The open ligand-gated channels that cause hyper polarisation and an inhibitory post-synaptic potential, further away from the threshold.

21
Q

What are slow synaptic transmitters?

A

The receptor and channel are separate proteins so the response is slower.

22
Q

What are the two types of slow synaptic transmission?

A

Direct G-protein gating - localised and quite rapid (not as quick as fast synaptic transmission though). The receptor has 7 transmembranous domains and when the ligand binds, it releases the G protein which binds to the channel and opens it.
Gating via an intracellular messenger - throughout cell and amplified by cascade.
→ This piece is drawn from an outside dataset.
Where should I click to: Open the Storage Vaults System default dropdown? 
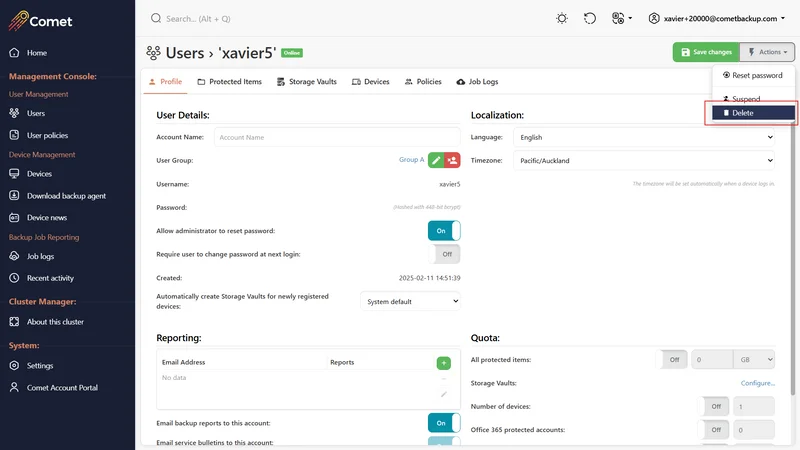pyautogui.click(x=410, y=301)
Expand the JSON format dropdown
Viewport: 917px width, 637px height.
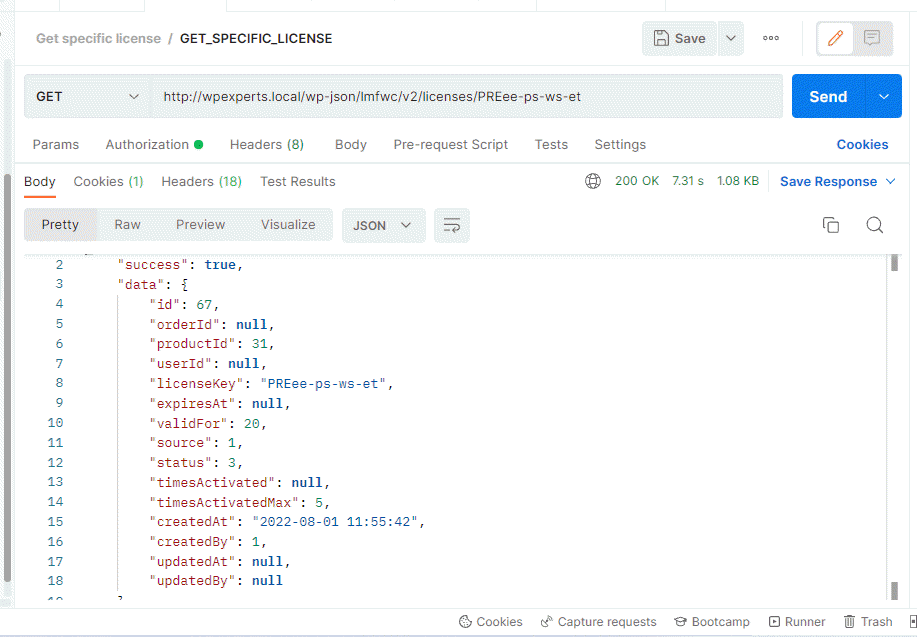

The G protein is released and binds to an enzyme, the enzyme converts an inert substance into a signalling molecule and triggers a signalling cascade.

23
Q

What two other factors can influence membrane potential apart from channels?

A

Changes in ion concentration - most importantly K+ concentration.
Electrogenic pumps - like the Na+/K+ ATPase, this can contribute to the negative cell potential as each cycle moves out one positive charge.

24
Q

How does hyperkalaemia affect depolarisation?

A

K+ concentration outside is raised so the outward gradient for K+ is less so there is less outflow and the membrane is depolarised and closer to the threshold.

25
Q

How can membrane potential be measured?

A

Using a micro electrode (glass pipette), to record the potential relative to the inside of the cell.